PROBLEM: Write out each line of the records below verbatim, omitting the pictures.

(Records on locating visible targets)
┌────────

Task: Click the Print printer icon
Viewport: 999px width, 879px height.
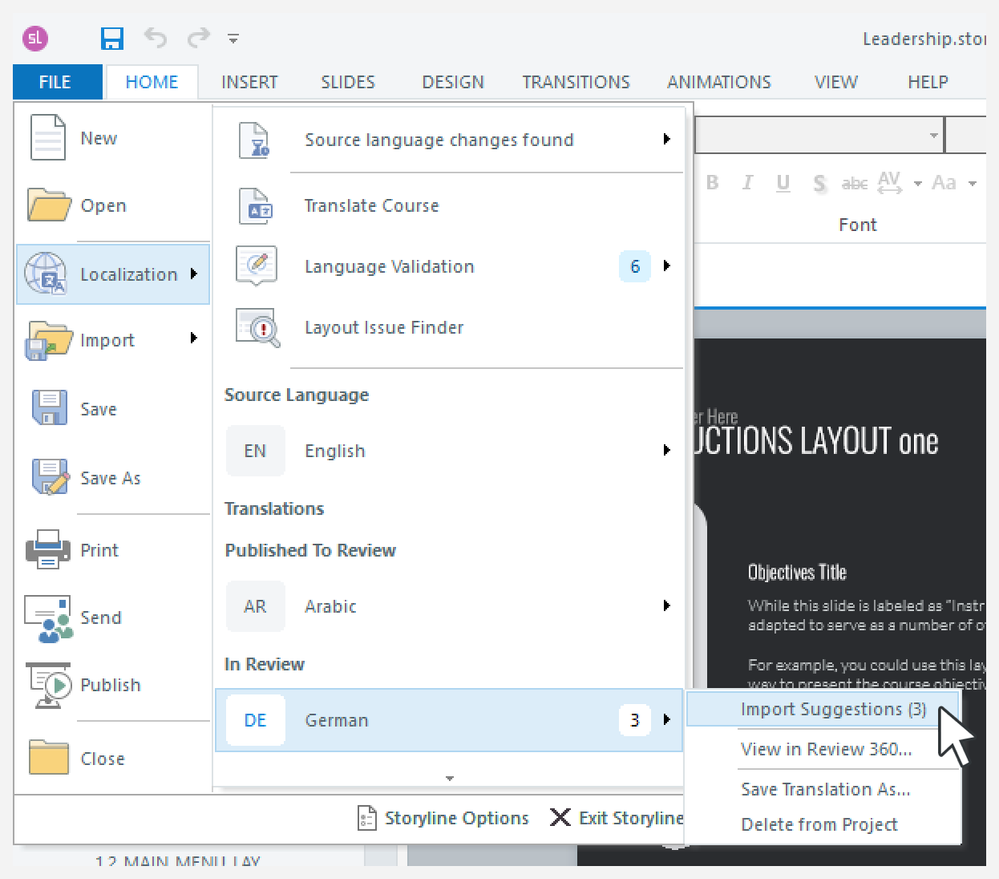Action: coord(48,550)
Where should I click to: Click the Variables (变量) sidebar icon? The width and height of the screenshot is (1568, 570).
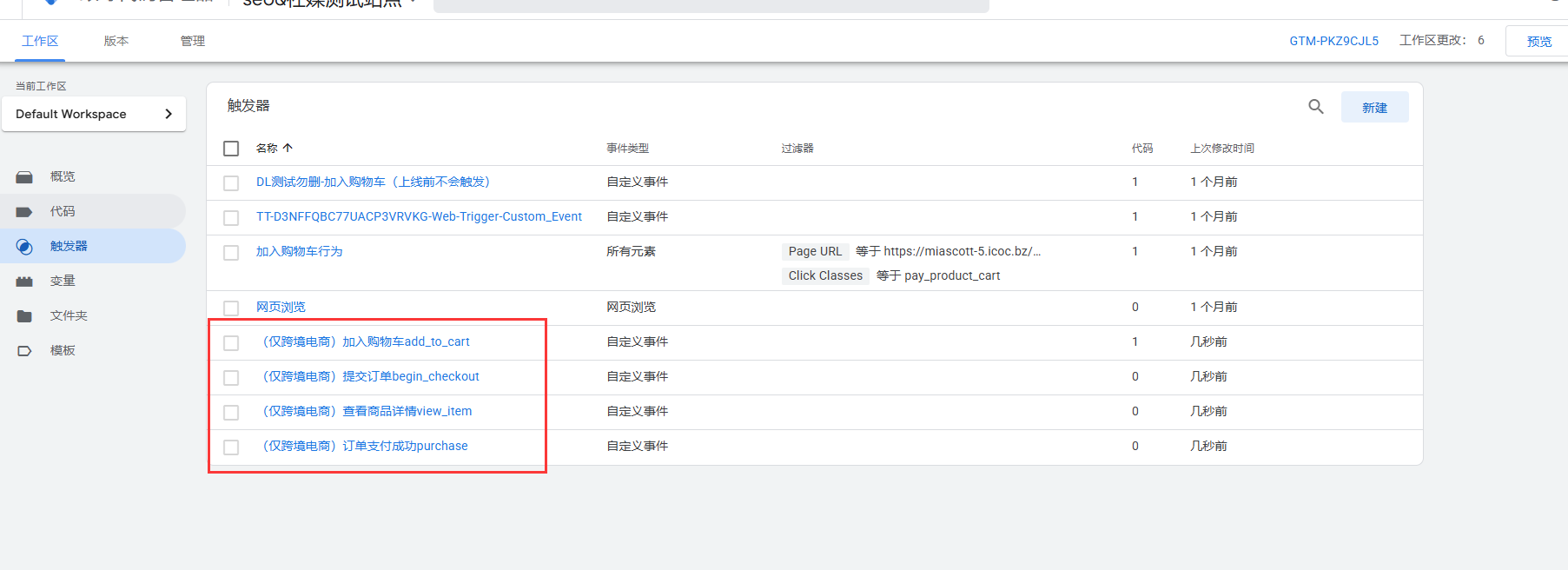[24, 282]
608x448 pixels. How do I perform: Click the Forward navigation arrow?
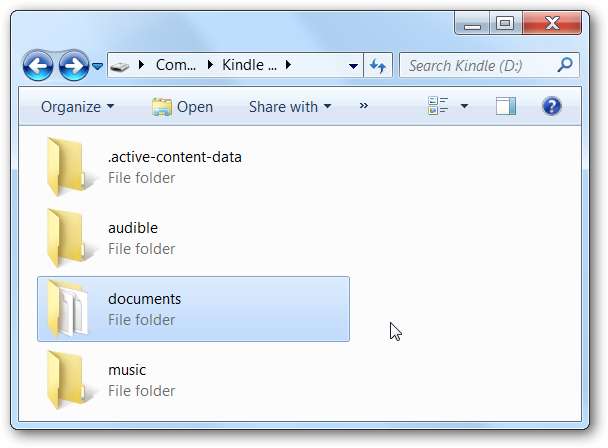[73, 67]
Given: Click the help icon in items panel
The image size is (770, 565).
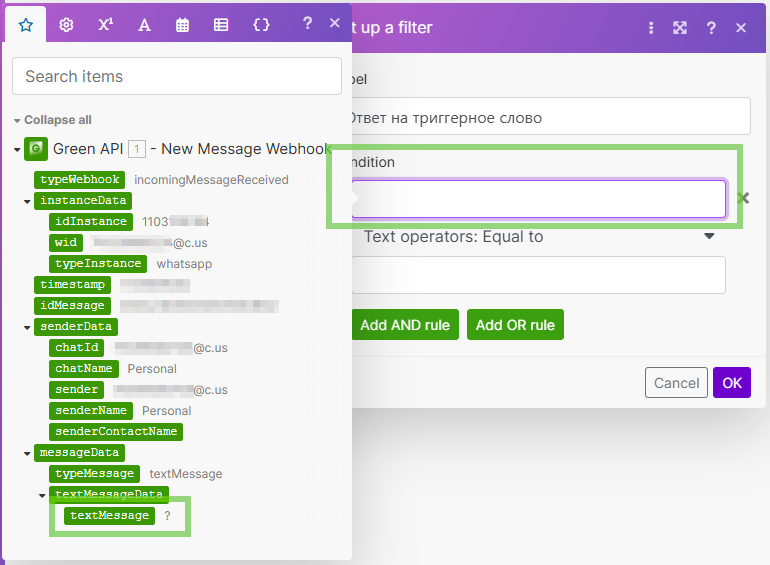Looking at the screenshot, I should [x=307, y=23].
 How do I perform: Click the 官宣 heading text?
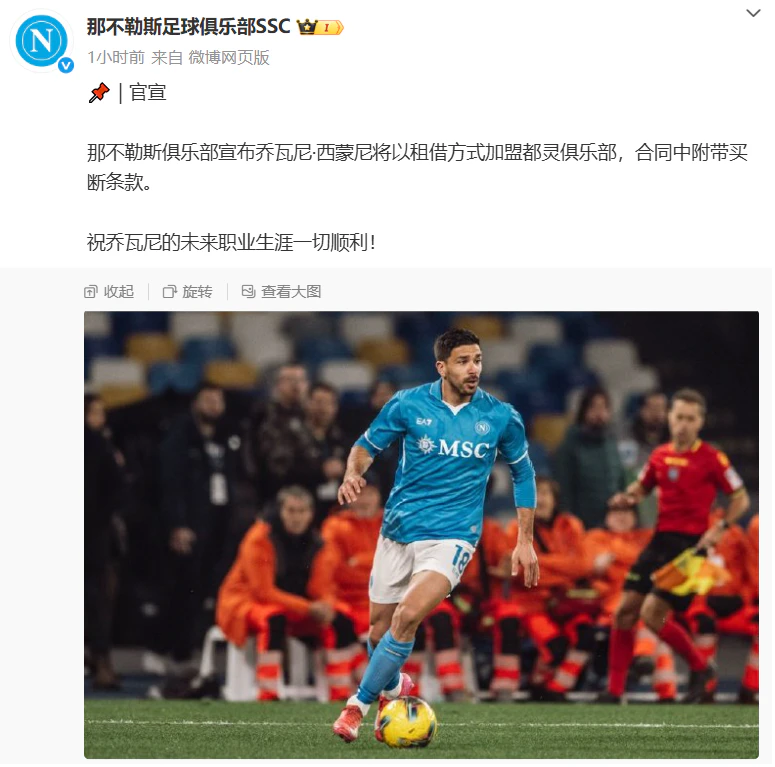[x=148, y=93]
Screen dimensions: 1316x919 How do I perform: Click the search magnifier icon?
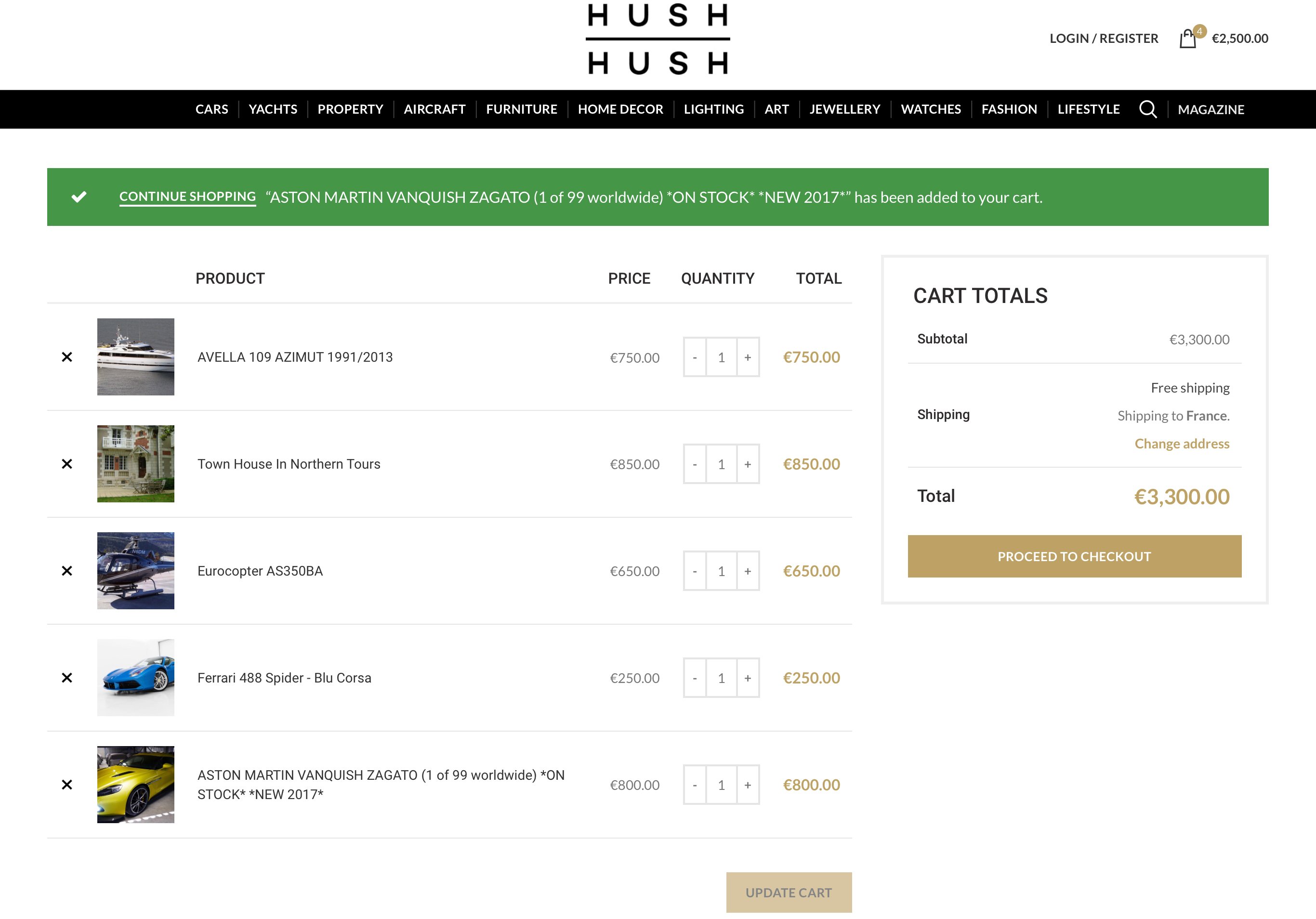(x=1147, y=109)

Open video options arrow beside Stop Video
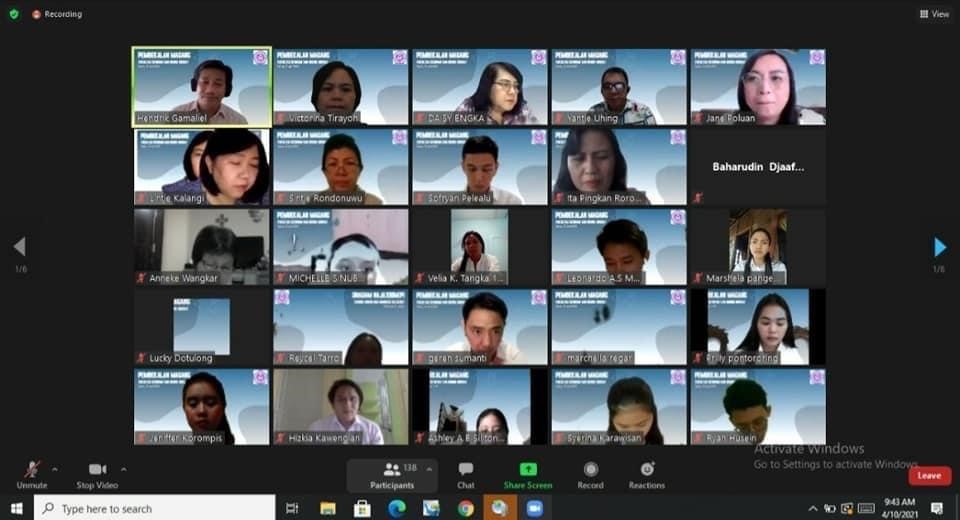point(124,468)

└────────

EXERCISE ANSWER:
Task: Click the Print printer icon
Viewport: 999px width, 879px height.
Action: coord(48,550)
Where should I click to: Click the Variables (变量) sidebar icon? The width and height of the screenshot is (1568, 570).
[24, 282]
608x448 pixels. How do I perform: Click the Forward navigation arrow?
[73, 67]
Given: Click the help icon in items panel
The image size is (770, 565).
Looking at the screenshot, I should [x=307, y=23].
 How do I perform: Click the 官宣 heading text?
[x=148, y=93]
Screen dimensions: 1316x919 How do I perform: Click the search magnifier icon?
(x=1147, y=109)

Open video options arrow beside Stop Video
point(124,468)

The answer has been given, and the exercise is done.